Je me mords l'intérieur de ma joue pour me retenir de ne pas frapper Hemming avec la crosse du flingue. Un goût métallique s'empare de ma bouche. Voilà que je saigne, maintenant !
_ Laisse Kasey en dehors de ça !
_ Pourquoi ? T'as peur de ça ? T'as peur de le décevoir ? Tu veux arrêter mais tu ne veux pas le laisser, hein ?
_ Hemming, la ferme ! J'en ai marre ! Laissez-moi tranquille !
Ma voix tremble. Une boule se forme dans ma gorge, au final. Je suffoque même. J'ai du mal à respirer et ma cage thoracique se soulève frénétiquement.
_ Voilà, on y est ! Tu veux tout claquer ! Alors qu'il y en a qui compte sur toi ! Kasey compte sur toi ! Il t'aime mais toi, t'es égoïste ! Tu ne penses qu'à toi ! Tu fais et réfléchis à des choses sans rien dire à personne, leur imposant tes décisions ! Parce que tu n'es pas capable de te plier ! T'as une grande gueule, tu crois que tout t'es dû mais c'est faux !
_ Arrête, putain ! Arrête !
Je plaque mes mains sur mes oreilles pour ne plus l'entendre. Mes mains exercent une telle pression que mon cerveau bourdonne.
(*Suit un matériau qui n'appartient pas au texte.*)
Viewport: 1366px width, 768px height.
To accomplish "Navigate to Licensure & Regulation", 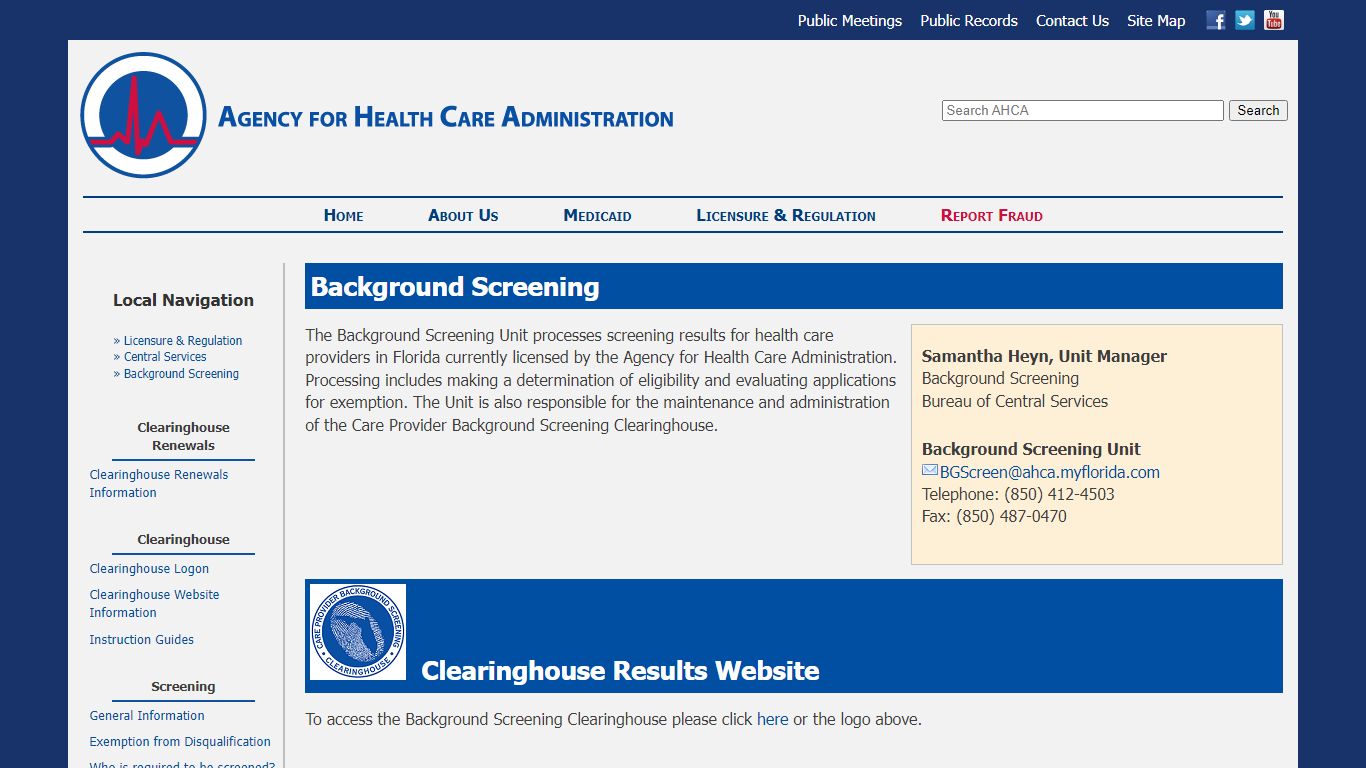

_ Alors quoi maintenant, Nam ? Tu vas te tuer pourquoi ? Parce que t'es une lâche ! Tu t'en fous de toi-même ! Tu ne penses qu'à toi !
_ J'AI DIS ARRÊTES !
Je gueule de toutes mes forces en braquant mon arme sur le mur à côté. Je vide le chargeur en même pas trois secondes. Même sans balles, je continue de tirer. Comme si des balles allaient se régénérer toutes seules, comme la première arme que j'ai essayé chez Manny et Bobby, à Faniath. J'arrête de crier lorsque le feu qui s'est installé dans ma gorge devient insoutenable. Je respire à nouveau en baissant mon bras. Hemming se précipite vers moi et m'arrache le neuf millimètre de la main pour l'envoyer loin de moi. Il me prend dans ses bras et caresse ma tête.
_ Je suis désolé... Je devais te pousser à bout pour que tu comprennes...
_ Je n'en peux plus, Hemming ! Je veux que ça s'arrête ! Je n'ai rien fait ! Je veux être tranquille !
_ Je sais... Mais il n'y a qu'un moyen pour que ça s'arrête...
Je plaque mon front sur le torse d'Hemming et un sanglot m'échappe. Et je réalise enfin.
J'ai voulu me suicider.
_ Ne dis rien à personne sur ce que je viens de faire. S'il-te-plaît, Hemming.
_ On dira que tu t'es seulement énervée sur le mur.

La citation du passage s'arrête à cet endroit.